[EXERCISE A] Repeat the text of the NHS election article from "The popularity of" up to and including "for political gain.".
[EXERCISE B] Which sums of money does the NHS election article mention?

[PROVIDED TEXT]
Top exec challenges main parties to provide credible solutions to big issues


In a scathing statement issued yesterday, NHS Providers chief executive Chris Hopson warned election campaigners against using the health service as a “political weapon”.

Despite many predicting that the upcoming 12 December poll would be a single-issue Brexit election, the main parties have decided to turn the focus on to the NHS.

The popularity of the NHS makes it a desirable target for politicians hoping to win the favour of the public, but Hopson has said that it can become "counter-productive" in election battles. According to his statement, "frontline NHS leaders are worried" that the health service is already being weaponised.

Although the NHS is falling short in a number of areas, including failing to keep to key targets for A&E, cancer care and diagnostic tests, and waiting list increases, NHS leaders have warned against distorting or over-dramatising these issues for political gain.

In particular, Hopson pointed to competing commitments to increase NHS budgets, noting that in previous election campaigns the NHS has been “a serial victim of politicians slicing and dicing funding numbers and making empty promises that were never actually delivered”.

The Tories have already pledged a £2.7bn investment in six hospitals over five years, with £70m also being invested in mental health pilot areas. Under the plans, a further 34 hospitals are set to receive £100m in initial funding to start developing projects. This additional investment adds on to the extra £20bn in funding agreed by Theresa May’s government, which is available up to 2023.

[ENTRIES SHOWN]
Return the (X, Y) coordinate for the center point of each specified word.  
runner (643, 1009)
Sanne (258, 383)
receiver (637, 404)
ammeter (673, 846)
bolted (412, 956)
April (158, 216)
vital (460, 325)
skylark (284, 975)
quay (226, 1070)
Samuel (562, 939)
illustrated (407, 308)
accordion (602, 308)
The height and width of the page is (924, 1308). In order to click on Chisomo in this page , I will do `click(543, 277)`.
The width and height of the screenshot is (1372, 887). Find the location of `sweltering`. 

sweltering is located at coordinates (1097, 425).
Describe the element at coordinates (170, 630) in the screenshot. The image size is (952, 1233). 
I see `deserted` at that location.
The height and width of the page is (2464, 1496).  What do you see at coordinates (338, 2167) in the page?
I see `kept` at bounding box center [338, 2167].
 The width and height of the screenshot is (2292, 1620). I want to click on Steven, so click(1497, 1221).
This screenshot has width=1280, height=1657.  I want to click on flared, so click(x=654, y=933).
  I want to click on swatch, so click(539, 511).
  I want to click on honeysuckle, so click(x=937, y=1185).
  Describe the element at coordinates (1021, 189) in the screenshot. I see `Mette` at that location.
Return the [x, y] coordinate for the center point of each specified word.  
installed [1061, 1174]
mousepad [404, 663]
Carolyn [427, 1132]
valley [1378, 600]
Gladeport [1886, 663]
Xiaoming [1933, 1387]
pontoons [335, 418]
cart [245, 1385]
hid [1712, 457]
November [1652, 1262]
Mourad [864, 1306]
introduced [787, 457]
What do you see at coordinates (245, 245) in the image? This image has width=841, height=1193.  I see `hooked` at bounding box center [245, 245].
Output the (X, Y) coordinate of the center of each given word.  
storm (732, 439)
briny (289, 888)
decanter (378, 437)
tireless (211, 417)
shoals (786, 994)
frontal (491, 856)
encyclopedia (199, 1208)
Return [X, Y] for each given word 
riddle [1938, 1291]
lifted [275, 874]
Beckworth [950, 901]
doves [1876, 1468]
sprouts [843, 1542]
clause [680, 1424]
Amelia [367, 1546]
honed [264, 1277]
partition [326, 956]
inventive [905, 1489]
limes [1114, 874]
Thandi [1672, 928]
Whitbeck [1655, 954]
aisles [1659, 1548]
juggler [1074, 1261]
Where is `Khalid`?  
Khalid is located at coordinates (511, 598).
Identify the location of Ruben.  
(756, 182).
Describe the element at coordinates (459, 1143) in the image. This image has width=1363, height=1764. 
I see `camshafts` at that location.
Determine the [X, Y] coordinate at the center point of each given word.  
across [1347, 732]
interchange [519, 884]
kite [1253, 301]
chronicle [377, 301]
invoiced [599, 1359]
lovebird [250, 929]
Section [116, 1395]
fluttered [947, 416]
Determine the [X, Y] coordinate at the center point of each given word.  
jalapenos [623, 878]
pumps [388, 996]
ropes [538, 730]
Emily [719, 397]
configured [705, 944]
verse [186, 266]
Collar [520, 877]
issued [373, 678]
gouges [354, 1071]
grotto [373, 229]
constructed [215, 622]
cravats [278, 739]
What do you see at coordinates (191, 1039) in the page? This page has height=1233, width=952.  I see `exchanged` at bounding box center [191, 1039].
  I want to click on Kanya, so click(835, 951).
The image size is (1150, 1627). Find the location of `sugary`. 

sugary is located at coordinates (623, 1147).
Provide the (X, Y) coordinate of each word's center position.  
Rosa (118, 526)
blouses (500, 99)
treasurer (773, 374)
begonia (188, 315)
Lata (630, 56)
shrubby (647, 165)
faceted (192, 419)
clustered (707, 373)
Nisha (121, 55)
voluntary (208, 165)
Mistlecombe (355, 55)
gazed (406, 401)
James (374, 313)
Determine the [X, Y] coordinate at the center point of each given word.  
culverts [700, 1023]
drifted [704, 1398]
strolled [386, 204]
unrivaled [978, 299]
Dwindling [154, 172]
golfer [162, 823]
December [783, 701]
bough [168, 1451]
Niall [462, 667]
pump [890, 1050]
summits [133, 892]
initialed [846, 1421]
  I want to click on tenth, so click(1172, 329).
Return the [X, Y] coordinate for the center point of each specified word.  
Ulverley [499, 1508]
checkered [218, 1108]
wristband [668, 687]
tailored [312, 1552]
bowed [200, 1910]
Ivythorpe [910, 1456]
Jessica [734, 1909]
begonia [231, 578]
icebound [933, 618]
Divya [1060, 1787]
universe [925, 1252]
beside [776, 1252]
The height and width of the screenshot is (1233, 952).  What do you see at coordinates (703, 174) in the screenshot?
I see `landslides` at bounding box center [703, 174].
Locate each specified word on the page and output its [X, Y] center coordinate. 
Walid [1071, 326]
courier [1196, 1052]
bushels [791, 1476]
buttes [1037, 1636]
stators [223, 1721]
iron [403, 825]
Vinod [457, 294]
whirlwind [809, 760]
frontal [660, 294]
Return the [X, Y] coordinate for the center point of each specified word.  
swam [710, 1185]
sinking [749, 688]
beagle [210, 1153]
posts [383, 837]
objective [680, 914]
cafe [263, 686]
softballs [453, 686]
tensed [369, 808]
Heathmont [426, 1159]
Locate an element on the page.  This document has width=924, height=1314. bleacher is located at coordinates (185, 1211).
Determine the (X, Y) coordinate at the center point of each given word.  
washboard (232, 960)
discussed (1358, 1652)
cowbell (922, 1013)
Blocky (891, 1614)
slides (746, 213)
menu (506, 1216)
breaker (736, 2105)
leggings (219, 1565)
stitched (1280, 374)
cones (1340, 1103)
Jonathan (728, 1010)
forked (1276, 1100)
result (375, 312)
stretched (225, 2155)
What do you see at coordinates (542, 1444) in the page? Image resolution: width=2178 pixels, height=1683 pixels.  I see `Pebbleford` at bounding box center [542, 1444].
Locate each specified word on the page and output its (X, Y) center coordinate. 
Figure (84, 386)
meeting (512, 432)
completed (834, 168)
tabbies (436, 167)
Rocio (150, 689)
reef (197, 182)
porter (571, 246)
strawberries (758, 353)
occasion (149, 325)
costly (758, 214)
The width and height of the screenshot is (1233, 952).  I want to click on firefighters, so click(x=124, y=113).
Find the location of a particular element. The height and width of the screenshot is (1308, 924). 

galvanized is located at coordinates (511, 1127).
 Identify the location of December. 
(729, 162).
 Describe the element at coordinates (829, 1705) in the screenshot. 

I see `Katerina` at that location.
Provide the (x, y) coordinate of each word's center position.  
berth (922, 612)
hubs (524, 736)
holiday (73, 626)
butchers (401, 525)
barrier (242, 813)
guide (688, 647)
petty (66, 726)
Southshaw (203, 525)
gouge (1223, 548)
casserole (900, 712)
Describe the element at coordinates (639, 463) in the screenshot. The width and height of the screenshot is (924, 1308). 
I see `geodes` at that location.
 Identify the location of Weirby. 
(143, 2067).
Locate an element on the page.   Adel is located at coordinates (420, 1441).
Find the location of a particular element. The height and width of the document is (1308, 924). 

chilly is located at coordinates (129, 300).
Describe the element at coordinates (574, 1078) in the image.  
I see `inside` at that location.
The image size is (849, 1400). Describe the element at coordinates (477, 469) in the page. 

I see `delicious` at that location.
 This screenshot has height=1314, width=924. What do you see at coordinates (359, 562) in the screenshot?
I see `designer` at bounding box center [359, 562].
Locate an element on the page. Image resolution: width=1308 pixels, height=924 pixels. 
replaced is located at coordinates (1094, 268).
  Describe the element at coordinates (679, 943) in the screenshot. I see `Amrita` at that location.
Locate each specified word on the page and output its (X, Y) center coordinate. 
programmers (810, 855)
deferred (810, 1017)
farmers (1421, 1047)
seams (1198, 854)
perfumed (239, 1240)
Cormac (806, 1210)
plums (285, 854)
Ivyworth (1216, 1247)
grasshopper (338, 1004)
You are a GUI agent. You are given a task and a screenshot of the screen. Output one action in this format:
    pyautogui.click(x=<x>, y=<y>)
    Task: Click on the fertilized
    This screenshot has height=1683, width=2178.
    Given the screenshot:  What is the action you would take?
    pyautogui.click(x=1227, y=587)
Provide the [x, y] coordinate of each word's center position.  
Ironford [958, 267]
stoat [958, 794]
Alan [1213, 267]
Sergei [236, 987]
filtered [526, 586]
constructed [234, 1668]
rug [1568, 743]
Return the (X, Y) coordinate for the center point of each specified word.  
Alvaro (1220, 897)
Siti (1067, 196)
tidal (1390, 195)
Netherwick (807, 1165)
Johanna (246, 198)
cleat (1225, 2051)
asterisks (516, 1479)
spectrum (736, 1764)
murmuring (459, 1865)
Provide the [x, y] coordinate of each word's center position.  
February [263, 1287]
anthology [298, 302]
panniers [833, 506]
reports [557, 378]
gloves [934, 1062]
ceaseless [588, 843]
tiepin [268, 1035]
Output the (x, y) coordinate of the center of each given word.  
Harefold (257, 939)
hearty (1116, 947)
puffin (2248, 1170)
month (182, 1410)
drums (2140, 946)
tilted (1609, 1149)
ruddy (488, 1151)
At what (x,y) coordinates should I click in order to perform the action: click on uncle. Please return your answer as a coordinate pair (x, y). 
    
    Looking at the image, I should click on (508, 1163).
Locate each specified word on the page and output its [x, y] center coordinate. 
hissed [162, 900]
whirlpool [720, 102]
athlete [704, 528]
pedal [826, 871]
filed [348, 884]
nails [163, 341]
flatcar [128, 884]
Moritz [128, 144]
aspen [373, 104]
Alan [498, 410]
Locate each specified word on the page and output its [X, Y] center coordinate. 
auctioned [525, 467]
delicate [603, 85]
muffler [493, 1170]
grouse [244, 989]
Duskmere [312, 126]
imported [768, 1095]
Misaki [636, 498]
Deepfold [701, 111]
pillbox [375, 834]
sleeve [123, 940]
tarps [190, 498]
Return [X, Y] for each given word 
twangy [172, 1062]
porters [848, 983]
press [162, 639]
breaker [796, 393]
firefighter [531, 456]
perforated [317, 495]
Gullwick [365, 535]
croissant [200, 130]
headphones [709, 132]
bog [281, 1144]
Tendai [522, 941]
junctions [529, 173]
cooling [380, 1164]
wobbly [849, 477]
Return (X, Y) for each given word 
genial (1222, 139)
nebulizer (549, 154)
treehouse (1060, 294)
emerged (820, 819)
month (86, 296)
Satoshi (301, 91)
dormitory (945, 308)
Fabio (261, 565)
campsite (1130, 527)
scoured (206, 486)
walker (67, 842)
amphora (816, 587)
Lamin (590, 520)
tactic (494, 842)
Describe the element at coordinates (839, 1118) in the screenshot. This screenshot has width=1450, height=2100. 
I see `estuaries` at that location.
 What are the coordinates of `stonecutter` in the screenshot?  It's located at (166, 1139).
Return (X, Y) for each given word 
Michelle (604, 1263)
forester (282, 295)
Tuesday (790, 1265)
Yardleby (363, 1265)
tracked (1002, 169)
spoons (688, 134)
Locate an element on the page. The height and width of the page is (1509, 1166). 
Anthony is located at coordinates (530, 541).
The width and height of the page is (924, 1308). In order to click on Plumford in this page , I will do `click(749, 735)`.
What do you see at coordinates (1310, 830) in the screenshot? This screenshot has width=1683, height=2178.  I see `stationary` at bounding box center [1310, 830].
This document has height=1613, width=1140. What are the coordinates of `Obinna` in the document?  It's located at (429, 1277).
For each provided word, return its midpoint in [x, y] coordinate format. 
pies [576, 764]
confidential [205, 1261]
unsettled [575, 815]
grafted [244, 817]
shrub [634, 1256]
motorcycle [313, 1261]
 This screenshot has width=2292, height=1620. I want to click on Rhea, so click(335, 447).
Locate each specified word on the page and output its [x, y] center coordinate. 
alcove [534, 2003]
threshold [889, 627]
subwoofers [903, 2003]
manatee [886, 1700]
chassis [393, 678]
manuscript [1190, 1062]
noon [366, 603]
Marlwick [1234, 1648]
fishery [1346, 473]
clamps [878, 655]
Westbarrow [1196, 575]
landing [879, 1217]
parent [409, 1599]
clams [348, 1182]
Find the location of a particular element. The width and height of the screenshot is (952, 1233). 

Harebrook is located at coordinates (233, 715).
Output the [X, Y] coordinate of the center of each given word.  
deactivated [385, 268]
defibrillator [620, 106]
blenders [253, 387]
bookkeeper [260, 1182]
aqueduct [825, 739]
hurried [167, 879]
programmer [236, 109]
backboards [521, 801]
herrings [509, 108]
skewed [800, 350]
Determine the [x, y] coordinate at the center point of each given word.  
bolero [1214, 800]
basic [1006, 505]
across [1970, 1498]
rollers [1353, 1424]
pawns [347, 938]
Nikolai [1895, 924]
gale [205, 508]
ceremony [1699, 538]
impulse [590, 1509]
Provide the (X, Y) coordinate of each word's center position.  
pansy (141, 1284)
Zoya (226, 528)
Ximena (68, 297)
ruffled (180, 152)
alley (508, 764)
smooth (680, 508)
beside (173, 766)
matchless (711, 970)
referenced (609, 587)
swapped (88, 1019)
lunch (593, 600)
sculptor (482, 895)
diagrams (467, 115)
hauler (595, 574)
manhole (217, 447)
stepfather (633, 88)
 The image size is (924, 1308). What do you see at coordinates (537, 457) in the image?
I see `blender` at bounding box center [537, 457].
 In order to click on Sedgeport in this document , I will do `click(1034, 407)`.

[TASK RESULT A]
The popularity of the NHS makes it a desirable target for politicians hoping to win the favour of the public, but Hopson has said that it can become "counter-productive" in election battles. According to his statement, "frontline NHS leaders are worried" that the health service is already being weaponised.

Although the NHS is falling short in a number of areas, including failing to keep to key targets for A&E, cancer care and diagnostic tests, and waiting list increases, NHS leaders have warned against distorting or over-dramatising these issues for political gain.

[TASK RESULT B] £2.7bn, £70m, £100m, £20bn